If your current brakes will lock up your current tires then you need stickier tires, not stronger brakes.

No one has mentioned tires, tire compound, grip level of the tires... You could have the most powerful brakes in the world and if you're running all season or older tech "performance" tires (Radial T/A, Cooper Cobra or similar) then you're not going to stop as quickly as better tires would allow.


Example: My '88 Ford Festiva (yes, the throwaway econobox) has front rotors that are literally smaller than my hand with single piston calipers, $6 semi-metalic pads, 30 year old original solid rotors that are grooved badly (more surface area for the pad!) and very small/narrow drums in the rear. But I have 100 treadwear Toyo R888 DOT track tires on it and coilovers that control the body motion. Anyone would look at the brakes and laugh and say that they're too small and need to be upgraded... but the "anemic" stock brakes will send you through the windshield if you're not buckled in because the tires actually grip and make the car stop instead of locking up and sliding. It's violent if you nail the brakes at 70 mph, pulling wayyy over 1g.

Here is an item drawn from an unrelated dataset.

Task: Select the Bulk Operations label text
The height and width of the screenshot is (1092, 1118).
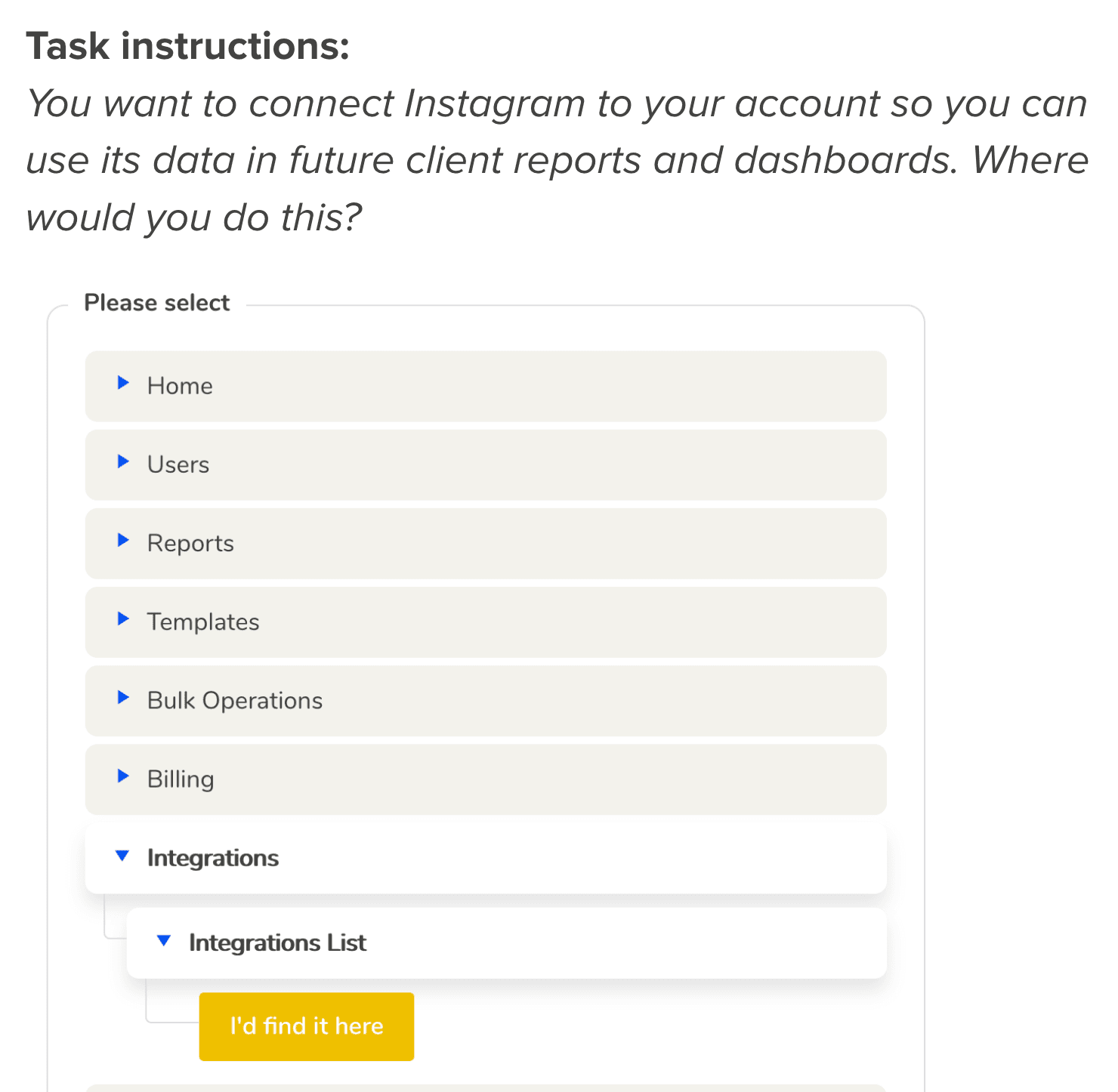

Even with such sticky tires, it'll lock up the tires at 80, so the tiny stock brakes are all it needs.

If your stock-style 12" brakes aren't strong enough to lock up the tires then you have issues that need to be addressed, not parts that need to be upgraded. My old '66 C10 had stock D52 style calipers and 12" rotors and even with manual brakes it would easily lock up all season 215/75-15 tires up front. They were plenty powerful enough as-is, and stickier tires would've helped the truck stop even better before needing stronger brakes.